**Brief**
When you reach the line with "Given: Click A. Abdulle's avatar icon" in the data below, begin printing lines exactly, and stop once the line with "Task: Click the Conversion option row" has been printed.

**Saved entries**
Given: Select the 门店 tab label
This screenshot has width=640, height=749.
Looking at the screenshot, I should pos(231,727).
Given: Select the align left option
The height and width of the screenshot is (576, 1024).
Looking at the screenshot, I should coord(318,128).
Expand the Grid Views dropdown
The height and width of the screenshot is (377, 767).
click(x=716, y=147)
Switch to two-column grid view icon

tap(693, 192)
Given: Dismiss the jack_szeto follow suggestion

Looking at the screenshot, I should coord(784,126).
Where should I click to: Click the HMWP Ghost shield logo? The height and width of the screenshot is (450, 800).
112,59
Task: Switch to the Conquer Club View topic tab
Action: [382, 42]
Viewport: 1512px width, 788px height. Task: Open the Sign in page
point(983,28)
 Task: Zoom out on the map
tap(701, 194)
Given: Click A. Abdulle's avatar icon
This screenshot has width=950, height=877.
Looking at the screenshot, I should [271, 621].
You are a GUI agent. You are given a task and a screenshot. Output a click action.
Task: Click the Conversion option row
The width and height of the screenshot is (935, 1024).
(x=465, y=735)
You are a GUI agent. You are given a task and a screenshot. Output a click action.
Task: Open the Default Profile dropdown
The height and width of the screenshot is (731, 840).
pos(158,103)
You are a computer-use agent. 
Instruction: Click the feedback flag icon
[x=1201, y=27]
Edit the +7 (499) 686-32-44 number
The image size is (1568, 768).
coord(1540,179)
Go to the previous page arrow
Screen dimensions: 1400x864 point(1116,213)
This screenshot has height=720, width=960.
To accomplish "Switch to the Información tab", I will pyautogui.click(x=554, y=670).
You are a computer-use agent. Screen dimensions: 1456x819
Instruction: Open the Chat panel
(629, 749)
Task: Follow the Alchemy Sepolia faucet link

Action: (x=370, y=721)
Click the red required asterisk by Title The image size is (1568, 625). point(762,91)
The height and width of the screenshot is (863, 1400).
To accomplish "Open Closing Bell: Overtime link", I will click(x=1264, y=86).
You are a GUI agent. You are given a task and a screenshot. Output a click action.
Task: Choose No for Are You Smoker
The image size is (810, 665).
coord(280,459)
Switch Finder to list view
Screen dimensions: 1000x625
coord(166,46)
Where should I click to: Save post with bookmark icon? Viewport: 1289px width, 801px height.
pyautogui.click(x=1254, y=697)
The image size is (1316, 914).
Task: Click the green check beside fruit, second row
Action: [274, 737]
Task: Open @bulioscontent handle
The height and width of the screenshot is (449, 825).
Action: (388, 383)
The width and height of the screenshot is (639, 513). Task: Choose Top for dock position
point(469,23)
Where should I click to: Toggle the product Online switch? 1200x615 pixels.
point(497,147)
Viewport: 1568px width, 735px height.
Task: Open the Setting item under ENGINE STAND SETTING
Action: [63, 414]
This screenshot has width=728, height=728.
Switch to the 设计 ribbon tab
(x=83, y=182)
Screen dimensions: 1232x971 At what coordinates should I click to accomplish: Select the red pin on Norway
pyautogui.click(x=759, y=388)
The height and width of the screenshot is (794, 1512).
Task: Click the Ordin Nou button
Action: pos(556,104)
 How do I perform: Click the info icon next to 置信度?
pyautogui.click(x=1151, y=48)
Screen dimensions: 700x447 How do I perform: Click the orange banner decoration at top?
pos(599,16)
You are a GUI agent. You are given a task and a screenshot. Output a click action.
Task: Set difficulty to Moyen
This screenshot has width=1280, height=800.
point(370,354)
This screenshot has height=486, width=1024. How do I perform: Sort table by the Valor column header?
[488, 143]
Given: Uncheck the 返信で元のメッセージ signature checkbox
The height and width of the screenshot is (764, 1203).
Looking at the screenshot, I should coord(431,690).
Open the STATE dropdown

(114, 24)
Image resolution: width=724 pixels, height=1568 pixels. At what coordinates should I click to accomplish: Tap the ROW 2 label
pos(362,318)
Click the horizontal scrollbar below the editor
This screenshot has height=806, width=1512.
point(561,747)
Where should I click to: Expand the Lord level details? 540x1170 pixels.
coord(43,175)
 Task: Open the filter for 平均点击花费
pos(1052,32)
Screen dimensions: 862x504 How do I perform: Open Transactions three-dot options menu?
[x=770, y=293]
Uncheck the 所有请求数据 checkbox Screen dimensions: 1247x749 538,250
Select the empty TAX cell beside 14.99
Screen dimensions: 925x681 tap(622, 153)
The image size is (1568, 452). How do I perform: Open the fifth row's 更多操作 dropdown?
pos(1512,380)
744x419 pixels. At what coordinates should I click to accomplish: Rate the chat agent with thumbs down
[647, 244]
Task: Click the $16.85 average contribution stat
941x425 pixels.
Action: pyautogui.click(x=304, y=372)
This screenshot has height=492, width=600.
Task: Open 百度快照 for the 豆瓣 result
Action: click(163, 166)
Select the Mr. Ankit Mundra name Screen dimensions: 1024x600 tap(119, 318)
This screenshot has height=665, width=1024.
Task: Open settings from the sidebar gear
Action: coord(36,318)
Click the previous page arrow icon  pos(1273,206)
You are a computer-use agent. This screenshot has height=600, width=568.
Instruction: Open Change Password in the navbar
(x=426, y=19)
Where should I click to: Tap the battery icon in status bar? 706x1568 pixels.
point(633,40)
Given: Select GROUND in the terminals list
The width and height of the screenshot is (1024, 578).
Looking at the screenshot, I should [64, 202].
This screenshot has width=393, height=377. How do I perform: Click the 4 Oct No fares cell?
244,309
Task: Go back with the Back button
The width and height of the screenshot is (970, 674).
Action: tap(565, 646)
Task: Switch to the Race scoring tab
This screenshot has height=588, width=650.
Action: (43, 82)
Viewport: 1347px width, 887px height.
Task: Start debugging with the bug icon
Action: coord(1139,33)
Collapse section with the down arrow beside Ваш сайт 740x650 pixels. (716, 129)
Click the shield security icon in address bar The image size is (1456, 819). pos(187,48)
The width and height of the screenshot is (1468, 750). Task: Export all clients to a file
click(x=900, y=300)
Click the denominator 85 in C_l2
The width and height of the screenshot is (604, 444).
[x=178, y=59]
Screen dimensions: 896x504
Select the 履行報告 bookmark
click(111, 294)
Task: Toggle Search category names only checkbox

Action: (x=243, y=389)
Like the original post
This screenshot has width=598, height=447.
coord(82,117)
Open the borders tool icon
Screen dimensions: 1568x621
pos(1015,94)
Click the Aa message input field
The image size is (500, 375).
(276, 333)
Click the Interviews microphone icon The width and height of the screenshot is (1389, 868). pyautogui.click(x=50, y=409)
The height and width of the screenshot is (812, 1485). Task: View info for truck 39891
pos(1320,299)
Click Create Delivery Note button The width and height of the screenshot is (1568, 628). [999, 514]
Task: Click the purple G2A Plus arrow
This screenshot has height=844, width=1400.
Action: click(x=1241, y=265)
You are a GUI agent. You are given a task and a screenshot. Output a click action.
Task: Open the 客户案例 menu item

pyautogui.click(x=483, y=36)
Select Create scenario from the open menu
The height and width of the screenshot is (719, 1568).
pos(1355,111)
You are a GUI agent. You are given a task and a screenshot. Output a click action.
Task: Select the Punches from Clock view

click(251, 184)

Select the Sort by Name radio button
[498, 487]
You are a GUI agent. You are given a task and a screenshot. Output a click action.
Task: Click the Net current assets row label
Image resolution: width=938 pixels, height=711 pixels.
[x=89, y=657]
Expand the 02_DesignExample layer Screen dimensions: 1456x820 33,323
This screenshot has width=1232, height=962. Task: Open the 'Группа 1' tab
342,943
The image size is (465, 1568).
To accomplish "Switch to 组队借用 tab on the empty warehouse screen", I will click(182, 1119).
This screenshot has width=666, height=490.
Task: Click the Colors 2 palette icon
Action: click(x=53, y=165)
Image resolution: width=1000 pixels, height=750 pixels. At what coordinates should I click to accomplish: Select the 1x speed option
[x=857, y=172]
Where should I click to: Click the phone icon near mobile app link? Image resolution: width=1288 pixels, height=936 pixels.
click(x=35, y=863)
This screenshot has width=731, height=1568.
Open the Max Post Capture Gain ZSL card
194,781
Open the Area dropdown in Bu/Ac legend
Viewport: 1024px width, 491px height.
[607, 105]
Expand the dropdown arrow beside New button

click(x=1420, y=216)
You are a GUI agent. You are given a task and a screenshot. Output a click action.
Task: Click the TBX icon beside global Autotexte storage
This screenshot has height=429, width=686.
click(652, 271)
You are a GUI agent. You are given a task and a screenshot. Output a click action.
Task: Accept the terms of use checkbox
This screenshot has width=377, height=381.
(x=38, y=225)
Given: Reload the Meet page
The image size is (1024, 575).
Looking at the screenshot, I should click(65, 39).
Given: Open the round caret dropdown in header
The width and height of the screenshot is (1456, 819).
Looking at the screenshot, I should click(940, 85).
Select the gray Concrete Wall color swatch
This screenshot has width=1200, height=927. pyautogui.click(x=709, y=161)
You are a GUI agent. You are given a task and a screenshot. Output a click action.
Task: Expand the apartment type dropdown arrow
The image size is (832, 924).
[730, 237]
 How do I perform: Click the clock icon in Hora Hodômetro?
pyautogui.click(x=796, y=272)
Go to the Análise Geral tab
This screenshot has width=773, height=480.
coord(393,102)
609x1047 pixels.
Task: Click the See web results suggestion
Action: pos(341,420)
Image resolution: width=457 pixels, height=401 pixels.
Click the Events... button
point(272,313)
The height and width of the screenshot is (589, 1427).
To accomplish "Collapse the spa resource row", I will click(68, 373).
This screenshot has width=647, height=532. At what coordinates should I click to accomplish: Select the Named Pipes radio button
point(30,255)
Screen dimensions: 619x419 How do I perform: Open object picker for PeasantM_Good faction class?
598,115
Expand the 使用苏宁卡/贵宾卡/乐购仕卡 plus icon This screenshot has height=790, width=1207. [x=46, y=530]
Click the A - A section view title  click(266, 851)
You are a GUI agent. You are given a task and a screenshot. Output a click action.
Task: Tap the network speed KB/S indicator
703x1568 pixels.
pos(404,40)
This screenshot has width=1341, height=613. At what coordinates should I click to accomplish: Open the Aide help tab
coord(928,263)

**Solution**
Given: Click A. Abdulle's avatar icon
This screenshot has width=950, height=877.
Looking at the screenshot, I should [271, 621].
You are a GUI agent. You are given a task and a screenshot. Output a click action.
Task: Click the Conversion option row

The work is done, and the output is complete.